Asked if Meati had revised (down) bold projections shared by president and COO Scott Tassani earlier this year, she said: “Our confidence in Meati’s trajectory remains unwavering. The market opportunity remains, but we’re implementing a lower cost structure in service of a sustainable business trajectory, which simply means it might take a bit longer.

“Given the market uncertainties, we’re hesitant to peg a specific timeline, however we’re confident that once achieved, Meati will be one of the fastest brands to ever achieve $1 billion in revenue.”

As for the path to profitability, she said: “Every industry is facing the same economic headwinds, and more so, a shift in priorities when it comes to disruption and innovation. High-growth demonstration was a longtime king, and we’re in an economy that requires profitability and a proven plan for long-term growth.

“Meati became a proven leader in record-time, and we’re in a great position to pivot. We’re focusing on smart growth, resilient profitability and fulfilling our mission of elevating humanity’s health and longevity through the boundless potential of MushroomRoot, delivering one of the most compelling, nutritious and sustainable new food products the market has seen in decades.”

Meati Foods founders Justin Whiteley and Tyler Huggins
Meati Foods founders Justin Whiteley and Tyler Huggins. Image credit: Meati Foods

Mycelium-based whole cuts

Founded in 2015 by engineers Dr Justin Whiteley and Dr Tyler Huggins, Meati is seeking to differentiate itself in the meat alternatives market with a fungi-based platform capable of producing whole cuts of alternative meat from mycelium, the filamentous-like roots of mushrooms.

The Boulder-based startup—which has raised well over $250 million from investors including Revolution Growth and Grosvenor Food & AgTech—recently started production at its “Mega Ranch” in Thornton Colorado.

The Thornton facility will ultimately be able to produce 40 million pounds a year (the equivalent of about 151 million 120g steaks), said president and COO Scott Tassani, who told reporters in February he expected to capture “20% of what we think will be a $5 billion retail market in five years.”

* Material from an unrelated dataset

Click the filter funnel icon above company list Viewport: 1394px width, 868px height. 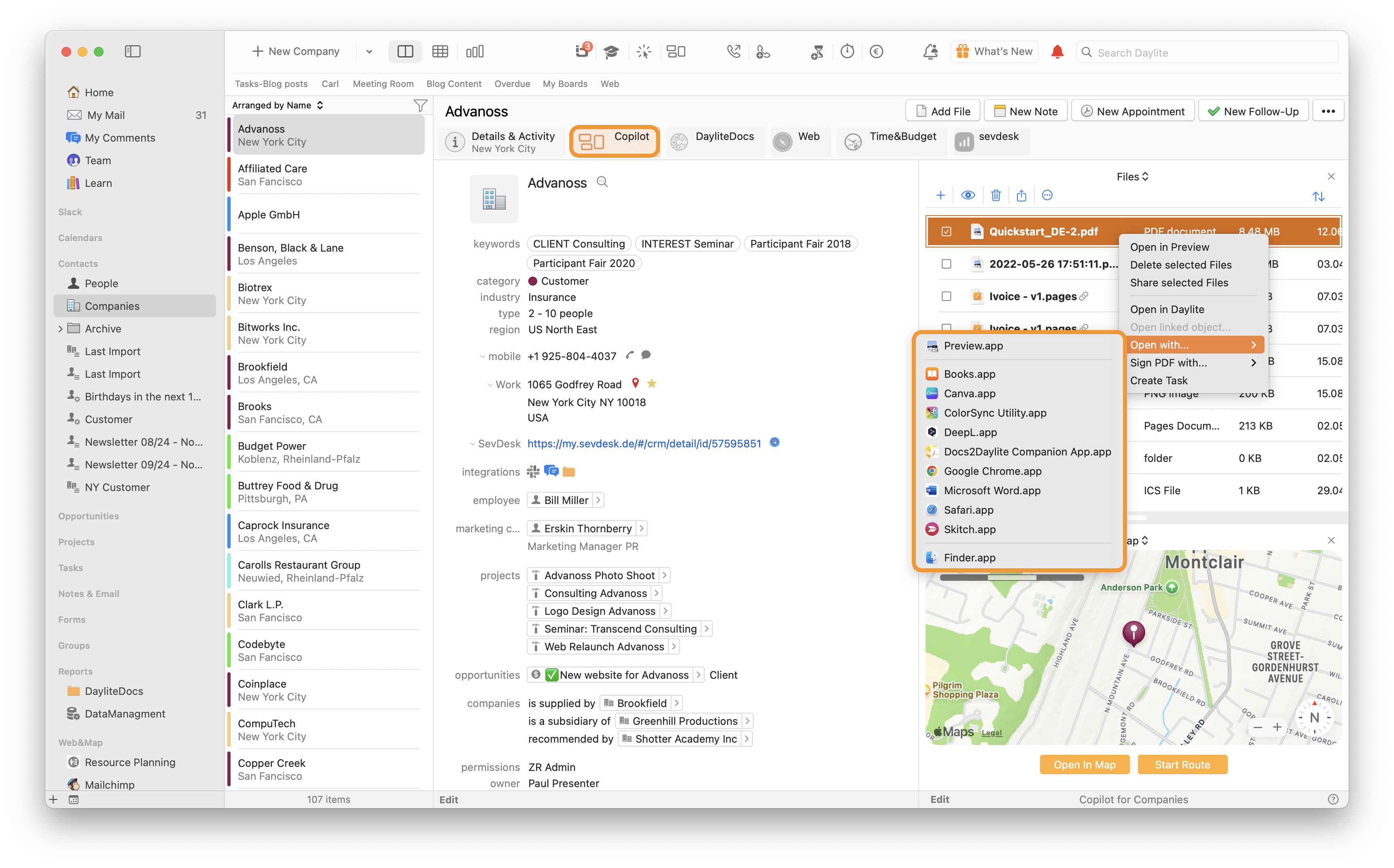tap(420, 106)
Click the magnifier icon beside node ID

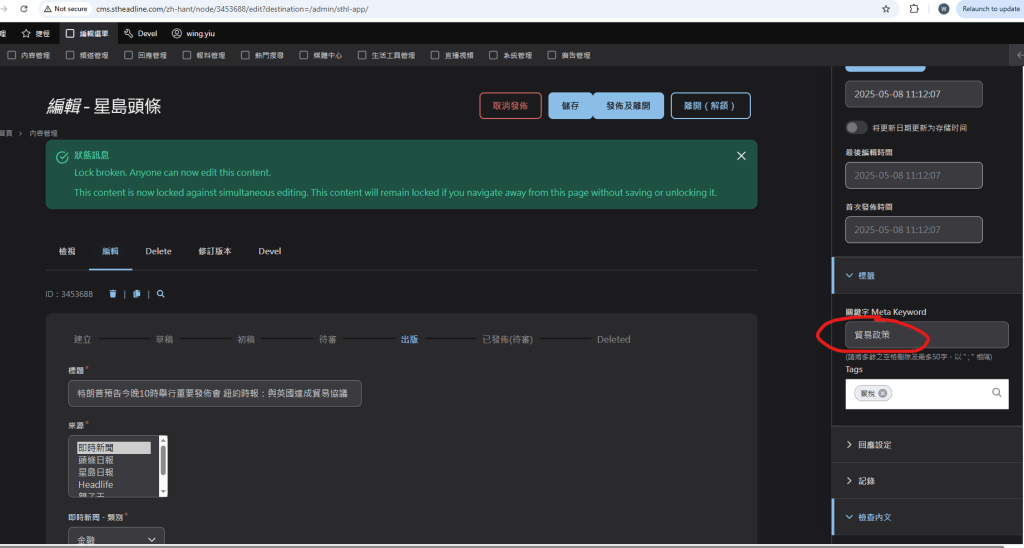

While such bold predictions raised eyebrows at the time, given that the firm was barely out of the starting blocks, Meati has the potential to disrupt the market, Tassani told AgFunderNews.

“We have a pipeline of customers that want Meati, and it’s unlike anything I’ve ever seen in my many, many years at General Mills, and I’ve launched thousands of new products. The first third of the Mega Ranch is fully operational at this point and we still have significantly more demand than we have product [to supply] in the near term. However, we will have a national omni-channel footprint by the end of 2023.”

*According to Circana data crunched by 210 Analytics, US retail sales of meat alternatives fell 8.3% to $1.1 billion in the 52 weeks ending July 30, 2023 (total US, MULO, integrated fresh). Unit sales fell 16.6%.